Wanpis is replete with that strange grammar and confusion of tenses that disturbs the expatriate reader but which has become a hallmark of many modern Papua New Guinean writers. Perhaps the best most recent examples can be found in Leonard Fong Roka’s writing. I wonder if he has read Wanpis.
I don’t know how Russell Soaba regards Wanpis these days. I suspect he thinks of it as one would an early and unruly child – slightly embarrassing but overwhelmingly proud.
I also don’t know how the reprint was produced. It is littered with illogical typos that could probably have been removed with a little judicious editing. I guess it was retyped or scanned.
If you are going to be a serious university publisher UPNG Press you need to lift your game in this department.
That said it is a great book that reveals the Papua New Guinean soul. And I use the term ‘great’ unreservedly.
If you can lay your hands on a copy read it. If you’ve already read it, read it again.
Wanpis by Russell Soaba, UPNG Press/Anuki Country Press, 175pp, 2012. ISBN:9789980869593, K45.00 from the UPNG Bookshop. Amazon has used copies available from $US44.99 here
An interesting idea from Michael Dom: that Melanesians also formulate their thoughts, and thereby conceptualise speech and writing, in a different manner.
Michael's probably on to something quite interesting.
I spent about 40 years working among Aboriginal people, beginning in the 1970s when there were still a tribal people living in the bush in Central Australia.
The accepted concept of what is now known as the Dreaming or Creation Period in Aboriginal cosmology is that it relates to the ancient past, which is totally wrong.
The Dreaming actually exists then, now and into the future, all at the same time.
If elders point out a place that features in a Dreaming songline, such as a tall hill or a waterhole, they don't say this is where so and so happened, they say this is where so and so IS happening right now.
The landscape is not dead or inert, it is alive and pulsing in real time.
I last time saw the sawn up pieces of the lintel for PNG's parliament house in a backroom of the National Museum where Andrew Moutu had stashed them.
I doubt whether James Marape would be amenable to putting it back but maybe PNG will one day have a prime minister who understands its significance.
Posted by: Philip Fitzpatrick | 30 September 2021 at 02:53 PM
Thanks for the link back to this article Keith.
Yes, a great book.
And my means of qualifying this: when I think about this book it is as if I am trying to recall people I have met and their adventures of which I was privy to the details, although the memory may often be vague, I somehow know the characters and feel them to be true experiences.
I am going to be reading this book again.
And about the mixed up tenses, Phil, my suspicion is that we Melanesian's have a hangover there not merely assigned to a 'poor conception of English grammar' - there's that fucked up post-colonial notion - but rather that not only do we view time differently (as some have argued elsewhere), but also formulate our thoughts, and thereby conceptualise our speech in a different manner.

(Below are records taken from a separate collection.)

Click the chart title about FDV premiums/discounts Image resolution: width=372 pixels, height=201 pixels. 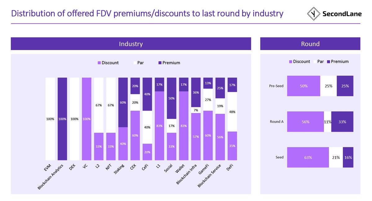(x=147, y=14)
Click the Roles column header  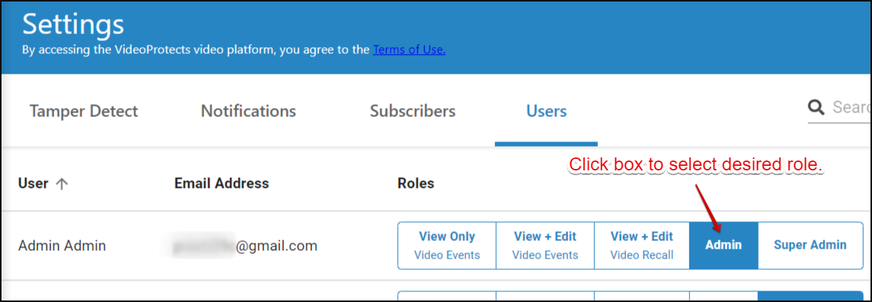(x=415, y=183)
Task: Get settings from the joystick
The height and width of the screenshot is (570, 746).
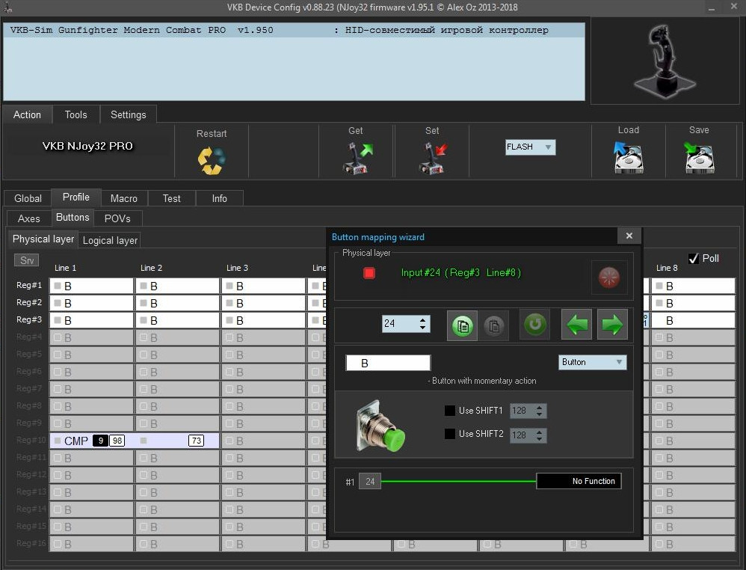Action: click(357, 159)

I suspect that we tend to draw our thoughts and thus speak in the singular and the collective, in the present and the past simultaneously.
This also makes much of our speech contextual, depending on the time, place, scenario or event and who is present.

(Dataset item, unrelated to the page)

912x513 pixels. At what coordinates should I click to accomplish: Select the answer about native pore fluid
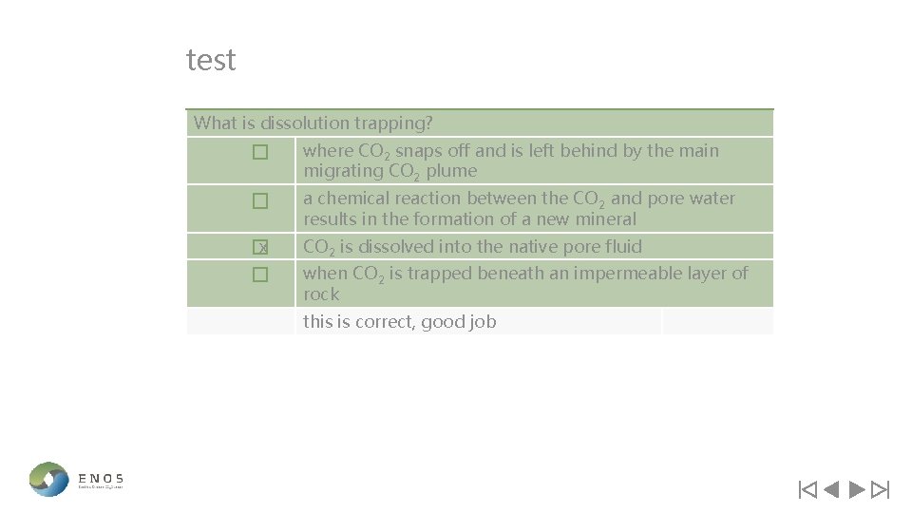tap(472, 247)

English grammar has corrected this tendency in the learned because schooling has educated much of our natural tendency right out of us.
It may also be evidenced linguistically with the placement of subject, object, noun, verb and etc. within sentence structures, but that's all beyond my knowledge.
I believe this natural tendency is more deeply linked to Melanesian spirituality, where there is no contradiction between the material world, the mythological past and the realm of the mysterious - call them masalai, tambaran, sanguma, tewel etc.
(That's why Theo Zurenuoc, and those of his religious ilk and ignorance, was scared shitless enough to destroy the lintel. He was not worthy enough to understand that fear of lintel carvings at the Haus Tambaran's entrance was necessary for a leader to respect the words and deeds conducted beneath the gaze of the ancestral faces.)